EICR’s are graded using a three-level code system to inform you of any issues that occurred during their inspection, these codes are:

Code C1: 

Code C1 represents that there is a genuine danger to human life should the electrics in the property be used while in their current state. In order for the property to become hospitable, immediate action is required to repair the issues raised. 
 

Code C2: 

Code C2 refers to problems that are potentially dangerous and require urgent action to be resolved. However, unlike a Code C1, the property is deemed safe to live in until the required action is taken.
 

Code C3: 

A Code C3 rating means that while improvement to the wiring is recommended, it is not essential that you undertake the task immediately. You can choose to make minor improvements straight away, or wait until a later date to carry out any required work.

 

How Much Does it Cost & How Long Does it Take?

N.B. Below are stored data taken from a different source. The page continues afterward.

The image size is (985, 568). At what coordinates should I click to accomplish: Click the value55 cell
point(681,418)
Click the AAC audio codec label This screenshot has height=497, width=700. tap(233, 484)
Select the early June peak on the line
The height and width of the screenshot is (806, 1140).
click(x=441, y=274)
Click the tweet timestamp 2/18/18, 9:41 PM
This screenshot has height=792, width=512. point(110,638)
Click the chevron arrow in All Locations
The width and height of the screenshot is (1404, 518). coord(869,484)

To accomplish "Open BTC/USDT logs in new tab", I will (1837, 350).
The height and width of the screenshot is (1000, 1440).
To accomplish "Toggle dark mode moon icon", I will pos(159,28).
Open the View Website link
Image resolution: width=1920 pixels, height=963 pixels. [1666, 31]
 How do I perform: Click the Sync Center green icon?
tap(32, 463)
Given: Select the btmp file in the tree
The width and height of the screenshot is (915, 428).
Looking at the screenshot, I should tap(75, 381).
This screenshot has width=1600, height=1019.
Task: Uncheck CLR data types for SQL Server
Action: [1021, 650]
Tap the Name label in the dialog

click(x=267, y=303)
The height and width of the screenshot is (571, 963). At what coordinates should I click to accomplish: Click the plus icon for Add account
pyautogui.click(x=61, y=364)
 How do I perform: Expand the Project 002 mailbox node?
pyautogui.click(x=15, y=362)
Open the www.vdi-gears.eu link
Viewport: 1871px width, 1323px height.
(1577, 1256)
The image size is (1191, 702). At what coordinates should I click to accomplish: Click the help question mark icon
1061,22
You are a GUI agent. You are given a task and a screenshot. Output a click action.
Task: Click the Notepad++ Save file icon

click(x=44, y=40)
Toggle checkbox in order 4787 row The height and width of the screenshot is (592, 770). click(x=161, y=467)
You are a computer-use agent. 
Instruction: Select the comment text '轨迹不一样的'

Unfortunately, as the cost of an EICR can vary depending on a number of factors including the age of the property, the location, the size, the number of circuits that the electrician needs to check as well as which electrician you hire, it’s impossible to give an exact price on just how much a EICR is going to cost you. 

Some online electrician companies claim to offer prices as low as £80, while reputable online trade website checkatrade gives the ballpark figure of approximately £125. Whether you go with the most expensive trader or the cheapest price available, the most important thing is to ensure that the person you hire is a qualified electrician. Click here to search for qualified electricians who are ready to conduct an EICR and work in your home.

In most cases, an EICR takes around 3-4 hours to complete but this again differs depending on the job itself and how many circuits, sockets and switches the electrician needs to look at.